Source
──────────────────────────────

# Train-validation tagging

This notebook shows how to split a training dataset into train and validation folds using tags.

**Input**:
- Source project.

**Output**:
- New project with bitmap and polygon objects tagged by `area` tag with their respective area in pixels.

## Configuration

Edit the following settings for your own case

In [1]:
import supervisely_lib as sly
from tqdm import tqdm
import random
import os

In [2]:
team_name = "jupyter_tutorials"
workspace_name = "cookbook"
project_name = "tutorial_project"

dst_project_name = "tutorial_project_tagged"

area_tag_meta = sly.TagMeta('area', sly.TagValueType.ANY_NUMBER)

# Obtain server address and your api_token from environment variables
# Edit those values if you run this notebook on your own PC
address = os.environ['SERVER_ADDRESS']
token = os.environ['API_TOKEN']

In [3]:
# Initialize API object
api = sly.Api(address, token)

## Verify input values

Test that context (team / workspace / project) exists

In [4]:
# Get IDs of team, workspace and project by names

team = api.team.get_info_by_name(team_name)
if team is None:
    raise RuntimeError("Team {!r} not found".format(team_name))

workspace = api.workspace.get_info_by_name(team.id, workspace_name)
if workspace is None:
    raise RuntimeError("Workspace {!r} not found".format(workspace_name))
    
project = api.project.get_info_by_name(workspace.id, project_name)
if project is None:
    raise RuntimeError("Project {!r} not found".format(project_name))
    
print("Team: id={}, name={}".format(team.id, team.name))
print("Workspace: id={}, name={}".format(workspace.id, workspace.name))
print("Project: id={}, name={}".format(project.id, project.name))

Team: id=5, name=jupyter_tutorials
Workspace: id=8, name=cookbook
Project: id=711, name=tutorial_project


## Get Source ProjectMeta

In [5]:
meta_json = api.project.get_meta(project.id)
meta = sly.ProjectMeta.from_json(meta_json)
print("Source ProjectMeta: \n", meta)

Source ProjectMeta: 
 ProjectMeta:
Object Classes
+--------+-----------+----------------+
|  Name  |   Shape   |     Color      |
+--------+-----------+----------------+
|  bike  | Rectangle | [246, 255, 0]  |
|  car   |  Polygon  | [190, 85, 206] |
|  dog   |  Polygon  |  [253, 0, 0]   |
| person |   Bitmap  |  [0, 255, 18]  |
+--------+-----------+----------------+
Tags
+---------------+--------------+-----------------------+
|      Name     |  Value type  |    Possible values    |
+---------------+--------------+-----------------------+
|   car_color   |  any_string  |          None         |
|  cars_number  |  any_number  |          None         |
|      like     |     none     |          None         |
| person_gender | oneof_string |   ['male', 'female']  |
|    situated   | oneof_string | ['inside', 'outside'] |
|  vehicle_age  | oneof_string | ['modern', 'vintage'] |
+---------------+--------------+-----------------------+



## Construct Destination ProjectMeta

In [6]:
dst_meta = meta.add_tag_meta(area_tag_meta)

──────────────────────────────

Could you write out, word for word, the part of the train-validation tagging notebook above that opens with the words "Team: id=5, name=jupyter_tutorials" and closes with "meta = sly.ProjectMeta.from_json(meta_json)"?

──────────────────────────────

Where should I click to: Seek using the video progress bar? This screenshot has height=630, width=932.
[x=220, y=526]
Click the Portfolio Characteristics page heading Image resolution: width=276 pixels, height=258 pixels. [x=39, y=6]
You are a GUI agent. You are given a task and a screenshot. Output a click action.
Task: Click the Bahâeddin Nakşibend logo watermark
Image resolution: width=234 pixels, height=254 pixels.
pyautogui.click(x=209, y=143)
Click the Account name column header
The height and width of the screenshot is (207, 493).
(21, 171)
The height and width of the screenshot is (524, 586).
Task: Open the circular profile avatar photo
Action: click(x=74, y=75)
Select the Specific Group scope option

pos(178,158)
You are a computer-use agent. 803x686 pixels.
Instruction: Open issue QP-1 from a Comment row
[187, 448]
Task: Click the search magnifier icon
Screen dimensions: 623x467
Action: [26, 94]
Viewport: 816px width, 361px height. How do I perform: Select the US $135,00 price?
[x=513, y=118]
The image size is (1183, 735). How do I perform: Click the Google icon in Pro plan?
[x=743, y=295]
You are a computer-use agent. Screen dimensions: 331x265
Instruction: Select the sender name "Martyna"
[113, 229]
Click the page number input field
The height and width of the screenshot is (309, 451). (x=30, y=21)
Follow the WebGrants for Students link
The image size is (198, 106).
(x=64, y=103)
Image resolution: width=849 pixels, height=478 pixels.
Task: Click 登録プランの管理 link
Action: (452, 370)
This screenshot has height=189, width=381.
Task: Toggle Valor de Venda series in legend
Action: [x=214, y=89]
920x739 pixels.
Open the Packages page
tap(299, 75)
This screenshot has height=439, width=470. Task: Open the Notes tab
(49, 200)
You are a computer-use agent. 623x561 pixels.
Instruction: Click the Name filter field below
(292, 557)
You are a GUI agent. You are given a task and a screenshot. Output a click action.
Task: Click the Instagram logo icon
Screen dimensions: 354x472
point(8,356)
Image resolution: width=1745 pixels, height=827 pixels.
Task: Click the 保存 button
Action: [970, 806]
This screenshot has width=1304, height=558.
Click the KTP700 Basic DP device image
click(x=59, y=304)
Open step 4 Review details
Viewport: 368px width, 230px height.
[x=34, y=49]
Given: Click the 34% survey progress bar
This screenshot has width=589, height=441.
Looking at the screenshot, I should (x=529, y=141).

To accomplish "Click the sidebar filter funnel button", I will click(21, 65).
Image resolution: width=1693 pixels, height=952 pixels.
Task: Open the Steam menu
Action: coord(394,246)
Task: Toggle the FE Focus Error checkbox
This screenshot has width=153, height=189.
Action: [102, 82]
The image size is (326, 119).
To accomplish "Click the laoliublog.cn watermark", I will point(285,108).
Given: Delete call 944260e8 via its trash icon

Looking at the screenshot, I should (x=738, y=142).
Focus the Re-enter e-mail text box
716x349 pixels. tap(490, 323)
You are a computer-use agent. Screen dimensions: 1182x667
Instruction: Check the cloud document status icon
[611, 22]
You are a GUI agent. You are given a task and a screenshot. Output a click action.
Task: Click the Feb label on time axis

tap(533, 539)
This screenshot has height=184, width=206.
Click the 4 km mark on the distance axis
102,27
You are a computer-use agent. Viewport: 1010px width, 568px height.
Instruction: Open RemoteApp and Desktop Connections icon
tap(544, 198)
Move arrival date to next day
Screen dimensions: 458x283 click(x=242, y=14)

──────────────────────────────

Worked answer
Team: id=5, name=jupyter_tutorials
Workspace: id=8, name=cookbook
Project: id=711, name=tutorial_project


## Get Source ProjectMeta

In [5]:
meta_json = api.project.get_meta(project.id)
meta = sly.ProjectMeta.from_json(meta_json)